Friday, August 19, 2011


A bunch of people got scammed on the 2+2 Player to Player transfer thread the other day.  Apparently "ericlee" decided he wanted to do a bunch of trades with various people using Chase QuickPay.  It's kind of weird because I have a 2nd nephew named Eric Lee.  The scammer's real name is Eric Fields - the motherf*cker is trying to bring the Asian man down (again)!

Apparently he was able to cancel all the transactions because according to Chase: "You further agree not to use the Chase QuickPay Service to receive money from anyone to whom you are obligated for tax payments, payments made pursuant to court orders, fines, payments to loan sharks, gambling debts or payments otherwise prohibited by law."  The douchebag ripped a bunch of people off and then had the nerve to post that in 2+2.  I need to get a special tree branch for this dude.


I guess stuff like that really sickens me... because in this low time of online poker, players should be COOPERATING WITH EACH OTHER to make the most of our current situation - NOT RIPPING EACH OTHER OFF!  There seems to be way too little cooperation and way too much of everything else. Anyway, in light of the current state of cashouts, transfers and liquidity, I'm curious to see how successful my informal group of buddies is going to be on working together to improve liquidity.

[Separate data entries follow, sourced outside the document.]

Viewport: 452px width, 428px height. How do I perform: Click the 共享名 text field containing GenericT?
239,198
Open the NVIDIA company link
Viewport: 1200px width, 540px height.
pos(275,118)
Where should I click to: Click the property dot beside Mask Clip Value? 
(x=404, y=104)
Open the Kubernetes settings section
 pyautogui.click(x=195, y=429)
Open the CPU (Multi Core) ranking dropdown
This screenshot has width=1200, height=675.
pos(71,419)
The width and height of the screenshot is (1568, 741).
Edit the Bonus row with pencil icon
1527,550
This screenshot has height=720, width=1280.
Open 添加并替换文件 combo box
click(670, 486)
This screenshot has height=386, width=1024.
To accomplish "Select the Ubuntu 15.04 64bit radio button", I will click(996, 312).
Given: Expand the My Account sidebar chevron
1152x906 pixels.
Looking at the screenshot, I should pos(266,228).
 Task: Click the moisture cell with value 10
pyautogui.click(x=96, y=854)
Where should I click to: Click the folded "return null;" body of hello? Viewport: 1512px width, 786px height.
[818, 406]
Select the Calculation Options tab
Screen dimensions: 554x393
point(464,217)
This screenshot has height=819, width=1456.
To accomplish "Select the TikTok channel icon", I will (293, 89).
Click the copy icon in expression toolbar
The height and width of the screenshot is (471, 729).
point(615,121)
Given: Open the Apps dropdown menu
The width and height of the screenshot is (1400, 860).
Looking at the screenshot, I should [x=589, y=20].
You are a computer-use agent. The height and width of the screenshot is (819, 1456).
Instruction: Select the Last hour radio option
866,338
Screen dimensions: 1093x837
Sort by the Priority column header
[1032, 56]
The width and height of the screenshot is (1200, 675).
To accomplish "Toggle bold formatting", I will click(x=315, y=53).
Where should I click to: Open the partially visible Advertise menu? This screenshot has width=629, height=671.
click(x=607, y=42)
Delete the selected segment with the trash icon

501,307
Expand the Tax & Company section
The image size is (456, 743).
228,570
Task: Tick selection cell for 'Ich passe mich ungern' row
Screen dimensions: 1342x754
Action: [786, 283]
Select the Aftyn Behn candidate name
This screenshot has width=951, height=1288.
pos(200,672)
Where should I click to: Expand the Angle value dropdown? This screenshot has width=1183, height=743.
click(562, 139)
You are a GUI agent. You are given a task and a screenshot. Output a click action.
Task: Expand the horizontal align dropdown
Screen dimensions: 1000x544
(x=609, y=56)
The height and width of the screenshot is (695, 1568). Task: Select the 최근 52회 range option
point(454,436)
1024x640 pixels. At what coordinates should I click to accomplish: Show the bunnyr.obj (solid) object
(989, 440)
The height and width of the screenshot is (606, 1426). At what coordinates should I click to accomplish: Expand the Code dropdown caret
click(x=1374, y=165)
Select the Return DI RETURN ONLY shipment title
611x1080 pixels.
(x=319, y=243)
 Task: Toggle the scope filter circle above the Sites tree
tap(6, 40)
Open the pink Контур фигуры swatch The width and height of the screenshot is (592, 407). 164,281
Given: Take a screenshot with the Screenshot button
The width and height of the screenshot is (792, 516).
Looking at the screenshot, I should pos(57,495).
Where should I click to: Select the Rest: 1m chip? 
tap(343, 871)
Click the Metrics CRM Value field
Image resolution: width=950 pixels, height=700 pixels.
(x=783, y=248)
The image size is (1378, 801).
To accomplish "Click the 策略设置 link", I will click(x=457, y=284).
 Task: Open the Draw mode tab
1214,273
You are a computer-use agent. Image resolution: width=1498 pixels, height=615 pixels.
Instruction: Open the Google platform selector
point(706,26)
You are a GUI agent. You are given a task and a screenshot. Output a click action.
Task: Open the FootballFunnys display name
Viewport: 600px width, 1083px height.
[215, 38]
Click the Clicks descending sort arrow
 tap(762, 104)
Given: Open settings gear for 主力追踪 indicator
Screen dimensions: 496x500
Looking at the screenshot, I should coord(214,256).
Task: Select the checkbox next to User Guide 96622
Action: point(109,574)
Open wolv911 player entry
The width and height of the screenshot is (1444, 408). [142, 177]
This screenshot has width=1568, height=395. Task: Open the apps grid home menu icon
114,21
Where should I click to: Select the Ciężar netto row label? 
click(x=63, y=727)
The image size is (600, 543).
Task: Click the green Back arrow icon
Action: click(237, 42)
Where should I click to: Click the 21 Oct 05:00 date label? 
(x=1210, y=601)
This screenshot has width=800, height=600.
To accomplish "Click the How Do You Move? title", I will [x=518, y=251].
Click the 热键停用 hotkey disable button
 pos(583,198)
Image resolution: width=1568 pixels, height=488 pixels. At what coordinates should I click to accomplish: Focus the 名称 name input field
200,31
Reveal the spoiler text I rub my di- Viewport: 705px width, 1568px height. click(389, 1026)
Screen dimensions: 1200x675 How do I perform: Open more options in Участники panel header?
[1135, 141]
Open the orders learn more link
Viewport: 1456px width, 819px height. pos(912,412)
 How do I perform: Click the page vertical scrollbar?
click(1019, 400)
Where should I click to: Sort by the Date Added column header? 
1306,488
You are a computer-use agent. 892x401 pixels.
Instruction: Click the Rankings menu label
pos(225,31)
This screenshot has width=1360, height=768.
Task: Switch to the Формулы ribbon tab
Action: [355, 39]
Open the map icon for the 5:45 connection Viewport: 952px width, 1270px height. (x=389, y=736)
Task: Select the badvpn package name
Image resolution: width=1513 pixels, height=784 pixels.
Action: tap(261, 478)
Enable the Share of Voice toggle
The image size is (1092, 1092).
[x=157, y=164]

From a theoretical business school process management perspective, you have say 10 people and each person can only cash out $2,500 a month.  That sucks.  The group should be able to take out $25,000 out of the system assuming perfect and optimal funds transfer.  That's like burger-flipping money.  Make that $50,000 a month if each person has two accounts.  $75,000 a month if that second account is on a site that has two cashout mechanisms.  Multiply by a factor of 1.5 to 2 if some of those members are international and can cash out easier.  Multiply by another factor of 1.5 to 2 if you can combine some cashouts to take advantage of the faster wires that some sites offer.  That's $169K to $300K a month between 10 people.  What cashout worries?  The big hurdle is getting that trust and teamwork together.  I think the best answer is by having everyone only have to trust as few people as possible (that's me!) and have everyone put up collateral (at no cost to them).  It seems so simple.

How it looks on paper can be vastly different than in real life.  It is going to take a strong player network to be able to achieve something like this, so I'll be curious see how things go.  So far, my goal by the end of the year is to improve liquidity by 50%, but as you can see from the above, it's theoretically possible to do over an order of magnitude better.  It never hurts to think big.